What we've been finding, is like Bob alluded to, the chains just don't seem to hold their edge nearly as well as in the past. We run 36" bars and even with normal bar maintenance, the rails just don't hold up, causing the bars to wander in the cut. Those of you guys in bigger timber will know the frustration this causes!!!

Thanks to everyone for their replies!


----------



## mingo (Aug 25, 2011)

When the nose blows apart on the oregon bar the bearing like to get jammed into the the rails. Never really had that trouble with the GB they would smoke alot but stay together.


----------



## 056 kid (Aug 25, 2011)

I have a few old Oregon bars with the 3 rivet tip. Those old bars feel substantially stronger than the new. .


----------



## stihl 440 (Aug 25, 2011)

mingo said:


> When the nose blows apart on the oregon bar the bearing like to get jammed into the the rails. Never really had that trouble with the GB they would smoke alot but stay together.


 
Thats my expirences as well.....occasionally a GB tip will come apart on me but mainly you will put one new tip in a GB its whole life....well i do anyway.
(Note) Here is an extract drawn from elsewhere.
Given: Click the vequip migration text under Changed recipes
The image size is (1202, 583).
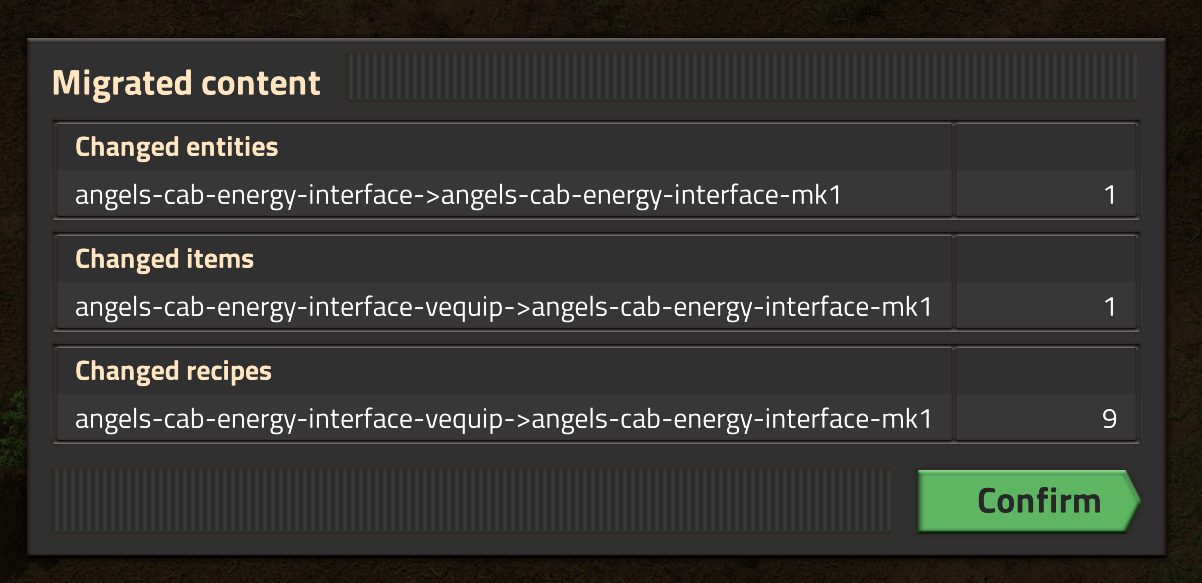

And i run them till the drive links rub the bottom of the groove...as do alot of guys around here.


----------



## hammerlogging (Aug 25, 2011)

All the same on the bars here. I've felt unsatisfied for a little while, but hesitate on the Stihl bars since the tips are 2X the cost of the Oregon. I hoped the Oregon Pro was better but Madsen's has told me its the same bar, just prettier (true that!). I just ran a cannon today for my first day and it felt very good but yes its heavy heavy enough that I could tell the difference. And, as I had heard, it does run hot. But man its nice quality. I would totally try a Tsumura bar.

I would get about 2 1/2 months out of a bar (34" is what I run, I'm 6'3" it suits me well) and usually have to replace tips one time.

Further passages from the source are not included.